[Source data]
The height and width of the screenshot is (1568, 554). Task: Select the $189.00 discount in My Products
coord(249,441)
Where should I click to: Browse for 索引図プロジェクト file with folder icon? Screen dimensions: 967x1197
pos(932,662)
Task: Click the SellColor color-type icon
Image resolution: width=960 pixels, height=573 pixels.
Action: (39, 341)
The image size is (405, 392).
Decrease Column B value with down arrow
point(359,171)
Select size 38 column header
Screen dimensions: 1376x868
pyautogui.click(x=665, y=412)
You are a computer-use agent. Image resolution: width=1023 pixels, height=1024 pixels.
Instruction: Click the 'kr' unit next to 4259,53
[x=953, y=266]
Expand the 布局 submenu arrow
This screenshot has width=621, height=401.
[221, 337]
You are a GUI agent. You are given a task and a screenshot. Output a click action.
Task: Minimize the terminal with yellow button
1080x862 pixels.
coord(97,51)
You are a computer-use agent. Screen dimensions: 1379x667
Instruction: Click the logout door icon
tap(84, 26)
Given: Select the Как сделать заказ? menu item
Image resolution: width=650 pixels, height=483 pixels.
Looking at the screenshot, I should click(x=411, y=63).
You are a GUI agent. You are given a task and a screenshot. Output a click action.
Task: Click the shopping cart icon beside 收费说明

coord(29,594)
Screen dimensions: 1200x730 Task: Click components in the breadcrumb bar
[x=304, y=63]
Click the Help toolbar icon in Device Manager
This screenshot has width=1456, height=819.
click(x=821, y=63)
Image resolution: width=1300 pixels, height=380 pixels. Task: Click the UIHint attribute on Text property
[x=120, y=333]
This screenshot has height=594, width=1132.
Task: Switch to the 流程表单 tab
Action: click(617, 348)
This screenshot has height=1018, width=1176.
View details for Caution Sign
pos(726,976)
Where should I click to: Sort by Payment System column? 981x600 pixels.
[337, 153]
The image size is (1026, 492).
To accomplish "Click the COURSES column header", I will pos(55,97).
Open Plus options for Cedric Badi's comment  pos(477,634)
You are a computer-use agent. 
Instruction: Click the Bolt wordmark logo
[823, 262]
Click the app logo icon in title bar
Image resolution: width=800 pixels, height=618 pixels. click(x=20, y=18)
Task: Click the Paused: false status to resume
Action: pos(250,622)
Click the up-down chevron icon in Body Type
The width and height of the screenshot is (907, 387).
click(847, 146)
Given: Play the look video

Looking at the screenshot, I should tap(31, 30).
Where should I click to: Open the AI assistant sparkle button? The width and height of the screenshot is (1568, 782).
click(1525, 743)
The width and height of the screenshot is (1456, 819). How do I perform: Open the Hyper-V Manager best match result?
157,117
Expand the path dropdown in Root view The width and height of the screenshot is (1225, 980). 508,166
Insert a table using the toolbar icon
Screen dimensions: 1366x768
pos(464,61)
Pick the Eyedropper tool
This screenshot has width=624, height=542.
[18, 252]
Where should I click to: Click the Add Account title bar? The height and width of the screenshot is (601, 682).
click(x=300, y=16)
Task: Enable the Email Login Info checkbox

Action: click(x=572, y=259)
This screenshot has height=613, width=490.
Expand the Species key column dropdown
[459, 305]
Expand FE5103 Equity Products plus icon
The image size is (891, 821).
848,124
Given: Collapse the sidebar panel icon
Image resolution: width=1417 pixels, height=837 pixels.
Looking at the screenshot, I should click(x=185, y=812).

**Problem details:** Only the number is wanted: how many lines in the entries above contain the word "computer"?

**Written response:** 3